Document text:
______
# Make a compass (Aluminium)



## robolop (Jun 3, 2013)

During the move, the compass I once made, died...











Because I'm still waiting on some things, I decided to make a few new ones This time, also in aluminium.
First I bought two pair of compasses for few euros. I needed them for the needle and pencil holder. 
Then I measured the out and played with the copy router (copy mill).



















Because these things are obviously much larger than a normal compass, I also had to make a reinforcement 
This also serves as a way to secure it.





























This is the result



















To let it all slide beautiful I've taped a kind of paper on the read, the one they make seals out of. 
Where this was not possible, I use Teflon washers.










The biggest one I made with an aluminum tube where I can mount a pen in. 
The point I made a out of a scriber.










Because it is so big, you can see that I can straighten the pen, and point, if necessary. 










Yet, another work completed wich took a lot of time, but I'm sure of one thing though... 
I'LL NEVER MAKE SOME COMPASSES AGAIN


----------



## berry (Oct 17, 2005)

Fine work, you can be proud of that build!


----------



## old55 (Aug 11, 2013)

Great work Robert.


----------



## robolop (Jun 3, 2013)

THX Dude's

:thank_you2::thank_you2::thank_you2::thank_you2:


----------



## mark greenbaum (Sep 26, 2010)

Those are real pieces of art. Beautiful. Why not just make a beam compass though. I have one I used in my former life as a designer/draftsman (before CAD-CAM), and it reaches 24" easily. Just a thought.

This is similar to the one I have had for 40 years.


----------



## Dejure (Jul 27, 2009)

I've got a couple beam compasses and trammel points. The latest is purty brass and turned wood, but these are waaaaay purty-er. Nice job.


----------
______
Task:
Reproduce the entire forum thread on making aluminum compasses above, word for word.
______
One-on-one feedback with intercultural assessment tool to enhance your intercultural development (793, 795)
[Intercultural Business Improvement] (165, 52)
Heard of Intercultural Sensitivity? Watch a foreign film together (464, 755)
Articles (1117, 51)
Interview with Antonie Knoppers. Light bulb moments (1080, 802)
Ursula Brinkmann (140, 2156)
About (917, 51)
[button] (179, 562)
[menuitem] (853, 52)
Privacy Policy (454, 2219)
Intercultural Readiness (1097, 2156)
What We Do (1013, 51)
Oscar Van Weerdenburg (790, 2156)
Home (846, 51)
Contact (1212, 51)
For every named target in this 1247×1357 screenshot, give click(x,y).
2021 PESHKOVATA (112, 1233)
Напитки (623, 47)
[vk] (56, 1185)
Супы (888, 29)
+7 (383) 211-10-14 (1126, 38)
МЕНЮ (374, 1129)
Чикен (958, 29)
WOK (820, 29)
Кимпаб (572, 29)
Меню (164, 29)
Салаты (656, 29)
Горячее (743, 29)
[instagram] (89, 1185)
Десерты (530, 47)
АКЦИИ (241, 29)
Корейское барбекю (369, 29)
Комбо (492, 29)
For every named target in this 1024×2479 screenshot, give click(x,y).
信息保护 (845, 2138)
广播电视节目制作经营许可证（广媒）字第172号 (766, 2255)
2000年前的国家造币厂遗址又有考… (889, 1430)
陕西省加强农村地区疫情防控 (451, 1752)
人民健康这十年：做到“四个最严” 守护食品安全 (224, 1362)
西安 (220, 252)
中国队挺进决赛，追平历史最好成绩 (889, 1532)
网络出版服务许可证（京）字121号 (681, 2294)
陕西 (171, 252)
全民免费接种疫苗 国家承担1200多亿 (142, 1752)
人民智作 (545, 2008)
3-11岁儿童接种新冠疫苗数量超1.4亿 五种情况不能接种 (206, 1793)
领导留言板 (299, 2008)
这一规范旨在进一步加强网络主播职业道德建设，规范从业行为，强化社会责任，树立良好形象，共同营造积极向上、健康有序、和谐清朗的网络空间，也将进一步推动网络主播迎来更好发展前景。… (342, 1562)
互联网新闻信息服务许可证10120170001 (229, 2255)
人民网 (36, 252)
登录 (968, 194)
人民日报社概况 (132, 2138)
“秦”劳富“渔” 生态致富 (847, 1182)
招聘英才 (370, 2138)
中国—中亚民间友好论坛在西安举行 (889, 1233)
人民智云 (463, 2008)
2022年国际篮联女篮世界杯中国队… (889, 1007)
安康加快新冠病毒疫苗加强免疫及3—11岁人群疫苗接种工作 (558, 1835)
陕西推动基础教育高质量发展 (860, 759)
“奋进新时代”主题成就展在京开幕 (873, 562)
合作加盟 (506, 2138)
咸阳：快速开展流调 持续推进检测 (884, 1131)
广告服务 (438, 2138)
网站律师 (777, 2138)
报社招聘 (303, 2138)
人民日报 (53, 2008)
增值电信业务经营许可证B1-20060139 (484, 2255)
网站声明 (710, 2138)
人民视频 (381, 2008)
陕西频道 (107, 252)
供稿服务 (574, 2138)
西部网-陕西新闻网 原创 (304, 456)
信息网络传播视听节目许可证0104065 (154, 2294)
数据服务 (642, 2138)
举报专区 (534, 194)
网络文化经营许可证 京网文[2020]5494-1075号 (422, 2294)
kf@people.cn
______
Solution for this task:
# Make a compass (Aluminium)



## robolop (Jun 3, 2013)

During the move, the compass I once made, died...











Because I'm still waiting on some things, I decided to make a few new ones This time, also in aluminium.
First I bought two pair of compasses for few euros. I needed them for the needle and pencil holder. 
Then I measured the out and played with the copy router (copy mill).



















Because these things are obviously much larger than a normal compass, I also had to make a reinforcement 
This also serves as a way to secure it.





























This is the result



















To let it all slide beautiful I've taped a kind of paper on the read, the one they make seals out of. 
Where this was not possible, I use Teflon washers.










The biggest one I made with an aluminum tube where I can mount a pen in. 
The point I made a out of a scriber.










Because it is so big, you can see that I can straighten the pen, and point, if necessary. 










Yet, another work completed wich took a lot of time, but I'm sure of one thing though... 
I'LL NEVER MAKE SOME COMPASSES AGAIN


----------



## berry (Oct 17, 2005)

Fine work, you can be proud of that build!


----------



## old55 (Aug 11, 2013)

Great work Robert.


----------



## robolop (Jun 3, 2013)

THX Dude's

:thank_you2::thank_you2::thank_you2::thank_you2:


----------



## mark greenbaum (Sep 26, 2010)

Those are real pieces of art. Beautiful. Why not just make a beam compass though. I have one I used in my former life as a designer/draftsman (before CAD-CAM), and it reaches 24" easily. Just a thought.

This is similar to the one I have had for 40 years.


----------



## Dejure (Jul 27, 2009)

I've got a couple beam compasses and trammel points. The latest is purty brass and turned wood, but these are waaaaay purty-er. Nice job.


----------